** Opening Material provided block **
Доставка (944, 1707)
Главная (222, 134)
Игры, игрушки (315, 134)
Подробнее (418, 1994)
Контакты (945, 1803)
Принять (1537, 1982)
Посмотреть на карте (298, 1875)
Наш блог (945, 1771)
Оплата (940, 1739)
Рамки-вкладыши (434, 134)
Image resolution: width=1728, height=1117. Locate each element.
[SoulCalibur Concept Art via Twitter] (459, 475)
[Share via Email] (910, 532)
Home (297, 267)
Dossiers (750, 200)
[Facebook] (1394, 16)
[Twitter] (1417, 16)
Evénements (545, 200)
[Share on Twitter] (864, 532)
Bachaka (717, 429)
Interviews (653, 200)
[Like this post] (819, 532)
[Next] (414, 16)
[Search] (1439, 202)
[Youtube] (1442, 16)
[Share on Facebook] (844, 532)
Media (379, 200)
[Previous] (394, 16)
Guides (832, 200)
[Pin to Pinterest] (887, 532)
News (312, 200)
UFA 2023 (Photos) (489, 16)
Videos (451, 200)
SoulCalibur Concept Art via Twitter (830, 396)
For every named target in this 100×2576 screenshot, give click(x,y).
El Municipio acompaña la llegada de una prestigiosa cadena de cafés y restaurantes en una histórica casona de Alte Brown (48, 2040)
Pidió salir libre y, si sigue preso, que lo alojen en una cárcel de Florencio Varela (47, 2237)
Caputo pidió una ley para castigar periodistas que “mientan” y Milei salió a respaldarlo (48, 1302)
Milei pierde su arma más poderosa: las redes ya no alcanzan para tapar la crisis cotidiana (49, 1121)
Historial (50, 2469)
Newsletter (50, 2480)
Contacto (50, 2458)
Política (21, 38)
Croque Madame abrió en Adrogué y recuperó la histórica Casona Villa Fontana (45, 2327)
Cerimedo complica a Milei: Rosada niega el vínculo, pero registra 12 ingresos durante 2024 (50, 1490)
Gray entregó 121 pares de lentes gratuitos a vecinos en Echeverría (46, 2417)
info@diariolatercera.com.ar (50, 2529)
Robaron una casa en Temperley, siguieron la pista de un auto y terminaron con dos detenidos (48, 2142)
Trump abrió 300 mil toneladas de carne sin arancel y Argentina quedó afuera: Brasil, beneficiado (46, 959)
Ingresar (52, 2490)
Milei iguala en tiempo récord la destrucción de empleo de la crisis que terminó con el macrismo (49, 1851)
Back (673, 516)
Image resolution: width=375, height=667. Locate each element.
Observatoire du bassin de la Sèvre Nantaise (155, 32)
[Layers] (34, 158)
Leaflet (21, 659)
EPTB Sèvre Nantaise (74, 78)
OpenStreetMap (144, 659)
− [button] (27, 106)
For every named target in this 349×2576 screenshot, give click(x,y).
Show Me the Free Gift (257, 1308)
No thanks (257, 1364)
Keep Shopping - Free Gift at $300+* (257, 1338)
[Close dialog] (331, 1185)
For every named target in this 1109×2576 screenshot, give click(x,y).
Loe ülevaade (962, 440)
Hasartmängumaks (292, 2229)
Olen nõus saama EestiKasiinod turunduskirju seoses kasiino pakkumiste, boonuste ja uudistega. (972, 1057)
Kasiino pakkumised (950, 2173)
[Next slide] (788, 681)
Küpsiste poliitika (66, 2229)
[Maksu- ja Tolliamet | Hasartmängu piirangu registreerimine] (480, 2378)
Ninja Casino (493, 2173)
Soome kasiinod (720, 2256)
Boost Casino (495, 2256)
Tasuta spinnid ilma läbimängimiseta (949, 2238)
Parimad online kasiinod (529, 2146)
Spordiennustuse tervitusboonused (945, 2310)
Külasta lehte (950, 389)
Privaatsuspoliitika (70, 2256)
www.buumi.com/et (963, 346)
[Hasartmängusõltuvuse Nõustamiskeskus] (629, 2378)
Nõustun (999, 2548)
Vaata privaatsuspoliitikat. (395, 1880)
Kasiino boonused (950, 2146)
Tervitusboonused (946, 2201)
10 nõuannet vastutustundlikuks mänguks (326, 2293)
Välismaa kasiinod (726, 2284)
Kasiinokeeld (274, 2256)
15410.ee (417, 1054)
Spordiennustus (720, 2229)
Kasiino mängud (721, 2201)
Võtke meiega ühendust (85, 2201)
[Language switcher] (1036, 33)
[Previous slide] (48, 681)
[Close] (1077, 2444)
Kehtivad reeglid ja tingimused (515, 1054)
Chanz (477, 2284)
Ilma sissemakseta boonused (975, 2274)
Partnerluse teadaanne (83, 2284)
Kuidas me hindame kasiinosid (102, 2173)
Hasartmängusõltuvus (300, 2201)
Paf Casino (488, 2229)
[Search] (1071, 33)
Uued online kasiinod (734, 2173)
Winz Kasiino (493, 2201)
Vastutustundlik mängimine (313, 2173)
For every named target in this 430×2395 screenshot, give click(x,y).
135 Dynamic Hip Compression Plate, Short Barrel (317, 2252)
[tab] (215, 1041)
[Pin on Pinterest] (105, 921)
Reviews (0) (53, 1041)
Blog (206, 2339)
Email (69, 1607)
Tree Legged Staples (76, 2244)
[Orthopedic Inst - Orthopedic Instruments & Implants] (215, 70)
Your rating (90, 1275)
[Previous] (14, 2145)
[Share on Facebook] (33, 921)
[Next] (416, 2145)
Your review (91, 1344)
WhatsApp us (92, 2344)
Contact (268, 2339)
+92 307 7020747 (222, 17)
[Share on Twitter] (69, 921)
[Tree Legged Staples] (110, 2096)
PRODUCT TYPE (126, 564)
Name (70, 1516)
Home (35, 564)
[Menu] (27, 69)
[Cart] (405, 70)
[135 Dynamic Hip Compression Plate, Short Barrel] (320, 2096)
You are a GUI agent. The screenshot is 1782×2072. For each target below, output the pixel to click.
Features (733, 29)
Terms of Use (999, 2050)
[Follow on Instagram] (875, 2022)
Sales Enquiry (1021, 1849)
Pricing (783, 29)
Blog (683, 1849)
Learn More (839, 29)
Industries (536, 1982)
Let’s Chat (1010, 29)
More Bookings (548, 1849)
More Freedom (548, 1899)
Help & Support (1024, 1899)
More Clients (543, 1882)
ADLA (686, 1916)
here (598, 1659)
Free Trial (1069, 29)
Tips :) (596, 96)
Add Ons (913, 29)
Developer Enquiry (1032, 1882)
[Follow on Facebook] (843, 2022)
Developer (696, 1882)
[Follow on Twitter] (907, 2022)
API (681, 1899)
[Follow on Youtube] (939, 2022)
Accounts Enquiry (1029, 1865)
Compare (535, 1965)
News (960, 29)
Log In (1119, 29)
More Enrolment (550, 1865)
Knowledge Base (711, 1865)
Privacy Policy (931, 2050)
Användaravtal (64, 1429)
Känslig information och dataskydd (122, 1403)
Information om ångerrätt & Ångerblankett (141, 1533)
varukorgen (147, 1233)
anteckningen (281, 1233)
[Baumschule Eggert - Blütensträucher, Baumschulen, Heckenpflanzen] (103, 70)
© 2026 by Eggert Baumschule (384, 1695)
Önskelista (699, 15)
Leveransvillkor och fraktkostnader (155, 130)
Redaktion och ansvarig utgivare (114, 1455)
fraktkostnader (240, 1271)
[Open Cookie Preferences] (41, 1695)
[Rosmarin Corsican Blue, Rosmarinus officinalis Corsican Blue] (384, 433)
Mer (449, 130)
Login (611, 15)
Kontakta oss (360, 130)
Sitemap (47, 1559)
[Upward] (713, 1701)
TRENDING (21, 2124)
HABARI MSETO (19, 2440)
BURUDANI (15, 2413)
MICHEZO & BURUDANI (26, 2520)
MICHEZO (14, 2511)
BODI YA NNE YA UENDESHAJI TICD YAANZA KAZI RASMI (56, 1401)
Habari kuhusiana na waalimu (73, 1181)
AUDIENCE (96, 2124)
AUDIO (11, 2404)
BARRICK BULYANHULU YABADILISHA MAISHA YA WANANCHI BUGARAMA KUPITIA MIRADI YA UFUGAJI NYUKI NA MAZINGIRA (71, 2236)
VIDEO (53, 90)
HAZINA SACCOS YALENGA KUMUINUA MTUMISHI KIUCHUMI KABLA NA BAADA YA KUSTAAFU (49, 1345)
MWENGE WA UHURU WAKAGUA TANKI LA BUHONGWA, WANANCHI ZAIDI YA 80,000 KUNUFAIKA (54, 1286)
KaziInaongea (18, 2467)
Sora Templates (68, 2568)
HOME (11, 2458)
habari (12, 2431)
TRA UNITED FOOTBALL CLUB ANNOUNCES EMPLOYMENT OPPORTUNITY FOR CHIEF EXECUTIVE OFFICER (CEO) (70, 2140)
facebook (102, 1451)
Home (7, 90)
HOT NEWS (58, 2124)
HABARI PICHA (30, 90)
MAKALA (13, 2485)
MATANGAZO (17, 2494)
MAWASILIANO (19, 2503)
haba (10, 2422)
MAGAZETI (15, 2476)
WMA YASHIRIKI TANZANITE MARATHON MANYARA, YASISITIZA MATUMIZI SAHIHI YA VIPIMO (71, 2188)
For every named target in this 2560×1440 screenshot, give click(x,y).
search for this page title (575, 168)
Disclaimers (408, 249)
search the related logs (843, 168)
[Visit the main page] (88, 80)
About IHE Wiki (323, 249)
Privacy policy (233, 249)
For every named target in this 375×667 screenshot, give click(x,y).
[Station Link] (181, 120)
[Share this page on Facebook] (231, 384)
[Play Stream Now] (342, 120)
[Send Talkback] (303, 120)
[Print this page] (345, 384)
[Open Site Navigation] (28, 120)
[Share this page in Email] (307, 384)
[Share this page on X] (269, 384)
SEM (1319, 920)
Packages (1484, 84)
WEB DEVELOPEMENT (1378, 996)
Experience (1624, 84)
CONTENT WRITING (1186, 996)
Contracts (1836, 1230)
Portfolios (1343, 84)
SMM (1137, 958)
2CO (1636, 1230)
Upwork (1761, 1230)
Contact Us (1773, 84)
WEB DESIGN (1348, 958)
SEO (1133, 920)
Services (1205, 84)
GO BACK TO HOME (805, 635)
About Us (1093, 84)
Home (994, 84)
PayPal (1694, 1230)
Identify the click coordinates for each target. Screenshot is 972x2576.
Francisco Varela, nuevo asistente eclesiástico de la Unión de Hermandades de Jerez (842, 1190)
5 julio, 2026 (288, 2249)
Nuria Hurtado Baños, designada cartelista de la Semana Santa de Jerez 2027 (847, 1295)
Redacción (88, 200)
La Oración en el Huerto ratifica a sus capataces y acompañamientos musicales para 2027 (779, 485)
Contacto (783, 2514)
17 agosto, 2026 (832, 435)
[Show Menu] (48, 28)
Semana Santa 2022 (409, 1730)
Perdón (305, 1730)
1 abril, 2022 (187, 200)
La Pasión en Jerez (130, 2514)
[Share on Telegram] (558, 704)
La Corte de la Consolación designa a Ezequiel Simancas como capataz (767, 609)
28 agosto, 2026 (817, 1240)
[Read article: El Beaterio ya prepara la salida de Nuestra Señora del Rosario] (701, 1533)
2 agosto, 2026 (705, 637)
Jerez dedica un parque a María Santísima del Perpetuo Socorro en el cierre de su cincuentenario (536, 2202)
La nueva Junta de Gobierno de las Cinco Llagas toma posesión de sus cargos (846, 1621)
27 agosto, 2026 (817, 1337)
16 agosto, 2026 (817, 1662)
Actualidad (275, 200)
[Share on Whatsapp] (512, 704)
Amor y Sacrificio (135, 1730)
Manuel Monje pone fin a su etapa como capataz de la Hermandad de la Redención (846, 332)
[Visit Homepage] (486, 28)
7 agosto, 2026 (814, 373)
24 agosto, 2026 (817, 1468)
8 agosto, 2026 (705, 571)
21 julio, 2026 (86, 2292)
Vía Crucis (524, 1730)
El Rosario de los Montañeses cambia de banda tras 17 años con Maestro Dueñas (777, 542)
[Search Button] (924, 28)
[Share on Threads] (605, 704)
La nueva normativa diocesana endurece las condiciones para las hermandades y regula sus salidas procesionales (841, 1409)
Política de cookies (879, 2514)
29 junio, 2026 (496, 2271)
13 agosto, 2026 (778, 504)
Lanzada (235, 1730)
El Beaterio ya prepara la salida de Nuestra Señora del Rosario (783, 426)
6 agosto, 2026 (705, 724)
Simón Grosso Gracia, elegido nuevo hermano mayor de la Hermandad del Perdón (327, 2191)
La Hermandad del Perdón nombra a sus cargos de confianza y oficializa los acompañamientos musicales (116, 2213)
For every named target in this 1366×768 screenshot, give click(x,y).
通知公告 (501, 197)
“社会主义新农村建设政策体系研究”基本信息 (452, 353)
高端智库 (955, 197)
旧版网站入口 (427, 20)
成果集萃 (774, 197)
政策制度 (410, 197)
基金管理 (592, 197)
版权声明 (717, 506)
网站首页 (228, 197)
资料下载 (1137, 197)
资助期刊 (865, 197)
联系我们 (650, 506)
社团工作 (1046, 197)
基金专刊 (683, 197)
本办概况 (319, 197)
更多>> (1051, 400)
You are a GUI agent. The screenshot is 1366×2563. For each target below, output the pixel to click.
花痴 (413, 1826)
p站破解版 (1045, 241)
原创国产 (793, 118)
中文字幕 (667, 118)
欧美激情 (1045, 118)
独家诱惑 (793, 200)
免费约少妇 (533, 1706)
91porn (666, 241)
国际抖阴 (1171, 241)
** Closing Material provided block **
* **Exercise aim**
Determine how many lines contain the string "Casino" in the listing, and state that number by itself.

* **Solved problem**
3